Si la Iglesia es (también) las personas que la constituyen por la gracia del bautismo y de los
diversos carismas, hay que reconocer toda la dignidad y dejar todo el espacio al dinamismo de la
subjetividad creyente.
Toda esta variedad de líneas, tendencias y opciones deben ser reconducidas a la objetividad del
sujeto eclesial que es la iglesia particular. Es en su interior, si bien dentro de la comunión
eclesial, donde cada uno de ellos se encuentra en la comunión para edificar la Iglesia de Cristo,
donde encuentran su integración y su armonía concreta. Sin el idealismo imaginario de unas
relaciones interpersonales puras y transparentes, debe asumir con realismo la multiplicidad de
relaciones complejas, que incluya mediaciones estructurales, mecanismos para solucionar
problemas y superar tensiones y conflictos. La iglesia concreta debe crear ámbitos en los que
sea posible el diálogo, el entendimiento y hasta el consenso o la unanimidad que permita
expresar el esplendor de la Iglesia en la multiformidad de sus diversidades. Por esa vía se facilita
a la vez la participación de todos en la misión común, la corresponsabilidad, el reparto de
eclesialidad entre todos los bautizados y confirmados.

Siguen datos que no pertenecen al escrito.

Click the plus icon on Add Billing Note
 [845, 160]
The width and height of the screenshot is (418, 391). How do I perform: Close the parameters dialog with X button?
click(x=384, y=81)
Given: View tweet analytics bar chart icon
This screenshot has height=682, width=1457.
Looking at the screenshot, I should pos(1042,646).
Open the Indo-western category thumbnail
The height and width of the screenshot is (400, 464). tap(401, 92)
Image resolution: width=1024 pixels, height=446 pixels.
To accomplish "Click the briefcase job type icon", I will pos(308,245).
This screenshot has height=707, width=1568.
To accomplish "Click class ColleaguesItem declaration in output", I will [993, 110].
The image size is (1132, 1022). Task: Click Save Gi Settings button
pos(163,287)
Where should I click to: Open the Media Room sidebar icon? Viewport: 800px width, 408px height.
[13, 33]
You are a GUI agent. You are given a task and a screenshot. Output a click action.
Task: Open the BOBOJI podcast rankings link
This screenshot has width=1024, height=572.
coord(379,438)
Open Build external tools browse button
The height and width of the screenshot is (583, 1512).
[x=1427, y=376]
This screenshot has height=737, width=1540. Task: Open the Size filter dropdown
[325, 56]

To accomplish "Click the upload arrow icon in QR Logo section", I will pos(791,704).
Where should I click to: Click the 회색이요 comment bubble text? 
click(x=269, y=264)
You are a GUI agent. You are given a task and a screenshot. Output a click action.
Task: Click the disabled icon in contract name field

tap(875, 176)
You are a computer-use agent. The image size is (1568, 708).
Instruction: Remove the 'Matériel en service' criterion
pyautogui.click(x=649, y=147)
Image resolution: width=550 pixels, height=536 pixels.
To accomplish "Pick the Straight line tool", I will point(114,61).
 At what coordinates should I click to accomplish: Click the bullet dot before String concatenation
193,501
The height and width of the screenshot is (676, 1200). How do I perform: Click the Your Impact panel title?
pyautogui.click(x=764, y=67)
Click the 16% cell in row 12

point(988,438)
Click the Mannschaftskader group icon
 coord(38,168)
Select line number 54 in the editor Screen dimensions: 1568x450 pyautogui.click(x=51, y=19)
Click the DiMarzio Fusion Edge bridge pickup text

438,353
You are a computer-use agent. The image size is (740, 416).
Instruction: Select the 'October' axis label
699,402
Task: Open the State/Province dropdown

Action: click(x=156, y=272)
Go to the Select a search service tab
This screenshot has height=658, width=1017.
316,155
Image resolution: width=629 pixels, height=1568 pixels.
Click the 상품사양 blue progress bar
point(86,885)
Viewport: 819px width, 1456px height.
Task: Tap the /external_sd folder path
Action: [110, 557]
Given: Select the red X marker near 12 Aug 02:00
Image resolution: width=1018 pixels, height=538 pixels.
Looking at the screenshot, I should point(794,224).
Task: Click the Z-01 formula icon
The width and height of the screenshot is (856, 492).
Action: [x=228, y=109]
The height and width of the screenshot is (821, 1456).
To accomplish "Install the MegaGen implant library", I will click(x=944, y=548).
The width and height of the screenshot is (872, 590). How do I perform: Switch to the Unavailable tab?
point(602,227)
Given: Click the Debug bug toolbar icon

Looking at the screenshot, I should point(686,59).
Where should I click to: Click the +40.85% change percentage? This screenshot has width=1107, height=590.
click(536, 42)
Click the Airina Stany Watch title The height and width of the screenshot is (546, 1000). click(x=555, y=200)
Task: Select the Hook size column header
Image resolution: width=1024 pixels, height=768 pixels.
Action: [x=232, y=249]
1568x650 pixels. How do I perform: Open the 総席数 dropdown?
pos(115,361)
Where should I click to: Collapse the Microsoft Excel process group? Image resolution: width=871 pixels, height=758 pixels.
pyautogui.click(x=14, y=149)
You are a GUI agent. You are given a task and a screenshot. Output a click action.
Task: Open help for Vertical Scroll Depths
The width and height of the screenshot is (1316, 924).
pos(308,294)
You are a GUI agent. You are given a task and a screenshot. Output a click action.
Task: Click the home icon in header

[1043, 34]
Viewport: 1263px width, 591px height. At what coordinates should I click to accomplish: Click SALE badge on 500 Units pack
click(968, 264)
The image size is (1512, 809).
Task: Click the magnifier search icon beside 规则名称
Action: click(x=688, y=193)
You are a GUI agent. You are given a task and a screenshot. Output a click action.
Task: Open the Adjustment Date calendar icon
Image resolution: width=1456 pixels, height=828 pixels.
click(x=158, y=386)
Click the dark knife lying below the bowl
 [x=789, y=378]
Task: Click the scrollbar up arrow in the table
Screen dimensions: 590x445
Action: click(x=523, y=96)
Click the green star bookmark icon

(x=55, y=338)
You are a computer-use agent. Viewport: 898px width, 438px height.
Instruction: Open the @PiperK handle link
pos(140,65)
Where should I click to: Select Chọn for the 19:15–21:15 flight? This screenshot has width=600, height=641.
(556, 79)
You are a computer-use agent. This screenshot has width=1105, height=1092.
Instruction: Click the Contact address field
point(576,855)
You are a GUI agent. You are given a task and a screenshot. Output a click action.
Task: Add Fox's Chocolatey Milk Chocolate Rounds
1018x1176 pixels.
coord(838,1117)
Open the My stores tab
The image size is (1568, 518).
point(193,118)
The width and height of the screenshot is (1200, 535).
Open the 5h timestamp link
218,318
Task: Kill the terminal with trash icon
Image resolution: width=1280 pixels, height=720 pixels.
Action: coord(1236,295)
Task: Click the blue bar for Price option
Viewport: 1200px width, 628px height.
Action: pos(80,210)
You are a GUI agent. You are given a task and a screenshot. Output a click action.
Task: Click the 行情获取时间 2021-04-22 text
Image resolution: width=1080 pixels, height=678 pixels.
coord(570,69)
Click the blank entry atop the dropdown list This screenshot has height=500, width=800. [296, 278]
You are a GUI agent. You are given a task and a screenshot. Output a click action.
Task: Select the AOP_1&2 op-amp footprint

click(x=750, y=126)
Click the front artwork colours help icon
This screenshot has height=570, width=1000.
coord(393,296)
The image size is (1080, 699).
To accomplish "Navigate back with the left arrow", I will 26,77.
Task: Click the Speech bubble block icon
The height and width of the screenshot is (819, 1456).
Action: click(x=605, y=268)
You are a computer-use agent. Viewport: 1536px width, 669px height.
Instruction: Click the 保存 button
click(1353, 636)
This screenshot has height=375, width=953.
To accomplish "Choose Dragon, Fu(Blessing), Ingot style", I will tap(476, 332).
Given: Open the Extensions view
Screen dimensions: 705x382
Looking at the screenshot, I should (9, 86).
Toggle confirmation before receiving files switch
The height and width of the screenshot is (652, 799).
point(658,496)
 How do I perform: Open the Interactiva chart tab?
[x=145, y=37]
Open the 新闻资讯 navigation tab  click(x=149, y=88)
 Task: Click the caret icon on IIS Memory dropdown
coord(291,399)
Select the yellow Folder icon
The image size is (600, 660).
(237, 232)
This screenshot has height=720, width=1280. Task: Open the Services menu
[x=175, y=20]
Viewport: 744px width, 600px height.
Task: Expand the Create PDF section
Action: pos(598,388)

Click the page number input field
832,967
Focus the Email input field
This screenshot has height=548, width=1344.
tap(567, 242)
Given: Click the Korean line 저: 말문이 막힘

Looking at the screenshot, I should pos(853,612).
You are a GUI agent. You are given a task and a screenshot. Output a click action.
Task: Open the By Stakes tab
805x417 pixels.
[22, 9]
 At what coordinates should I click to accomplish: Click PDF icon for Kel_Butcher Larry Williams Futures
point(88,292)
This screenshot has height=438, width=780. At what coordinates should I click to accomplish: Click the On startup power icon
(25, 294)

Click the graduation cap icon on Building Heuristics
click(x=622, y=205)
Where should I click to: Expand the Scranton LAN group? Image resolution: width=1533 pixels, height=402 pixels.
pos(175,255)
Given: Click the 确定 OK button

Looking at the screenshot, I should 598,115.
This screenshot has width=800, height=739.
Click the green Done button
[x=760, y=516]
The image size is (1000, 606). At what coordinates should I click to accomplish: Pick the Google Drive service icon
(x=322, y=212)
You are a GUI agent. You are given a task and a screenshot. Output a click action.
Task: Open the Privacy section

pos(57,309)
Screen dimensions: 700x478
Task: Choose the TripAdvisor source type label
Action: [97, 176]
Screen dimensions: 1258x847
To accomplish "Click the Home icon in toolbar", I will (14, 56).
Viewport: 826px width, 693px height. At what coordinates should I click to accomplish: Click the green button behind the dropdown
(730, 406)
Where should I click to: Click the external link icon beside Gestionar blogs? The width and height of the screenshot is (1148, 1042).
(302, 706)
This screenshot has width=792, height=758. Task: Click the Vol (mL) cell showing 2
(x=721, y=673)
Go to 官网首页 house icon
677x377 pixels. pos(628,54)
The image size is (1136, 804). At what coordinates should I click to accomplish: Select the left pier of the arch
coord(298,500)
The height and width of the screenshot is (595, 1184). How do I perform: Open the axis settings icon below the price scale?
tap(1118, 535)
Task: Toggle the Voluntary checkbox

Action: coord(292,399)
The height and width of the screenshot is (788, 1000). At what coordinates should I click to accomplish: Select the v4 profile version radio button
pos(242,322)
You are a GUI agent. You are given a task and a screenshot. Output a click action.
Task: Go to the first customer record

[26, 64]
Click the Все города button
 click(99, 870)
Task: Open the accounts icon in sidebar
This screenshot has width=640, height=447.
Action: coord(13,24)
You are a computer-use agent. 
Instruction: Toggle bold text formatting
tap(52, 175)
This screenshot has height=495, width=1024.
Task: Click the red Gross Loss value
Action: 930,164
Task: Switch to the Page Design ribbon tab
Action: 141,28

Esto es lo que la Teología tiende a denominar “sinodalidad”, que es el equivalente a nivel de
iglesia particular de lo que es la “conciliaridad” a nivel de comunión intereclesial. La Iglesia,
según la bella expresión de Juan Crisóstomo, tiene nombre de sínodo y ello significa que ha de
ser reunión y congregación de todos de cara a la glorificación de Dios mediante el cumplimiento
de la misión. La sinodalidad debe por tanto convertirse en el tejido de cada iglesia local, en la
expresión más adecuada de una comunión que se realiza desde las diversidades históricas. Y de
esta manera vivirá de forma más plena la apostolicidad.